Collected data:
============
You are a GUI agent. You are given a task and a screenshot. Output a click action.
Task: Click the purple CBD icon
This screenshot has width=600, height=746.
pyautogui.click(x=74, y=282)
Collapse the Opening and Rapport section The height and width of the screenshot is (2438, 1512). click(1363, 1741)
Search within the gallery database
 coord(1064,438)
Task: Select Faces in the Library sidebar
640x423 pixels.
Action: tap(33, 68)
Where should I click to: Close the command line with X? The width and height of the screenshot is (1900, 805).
============
## Instruction
Return every line of the records above unchanged, without adding or dropping anything.

## Full response
You are a GUI agent. You are given a task and a screenshot. Output a click action.
Task: Click the purple CBD icon
This screenshot has width=600, height=746.
pyautogui.click(x=74, y=282)
Collapse the Opening and Rapport section The height and width of the screenshot is (2438, 1512). click(1363, 1741)
Search within the gallery database
 coord(1064,438)
Task: Select Faces in the Library sidebar
640x423 pixels.
Action: tap(33, 68)
Where should I click to: Close the command line with X? The width and height of the screenshot is (1900, 805).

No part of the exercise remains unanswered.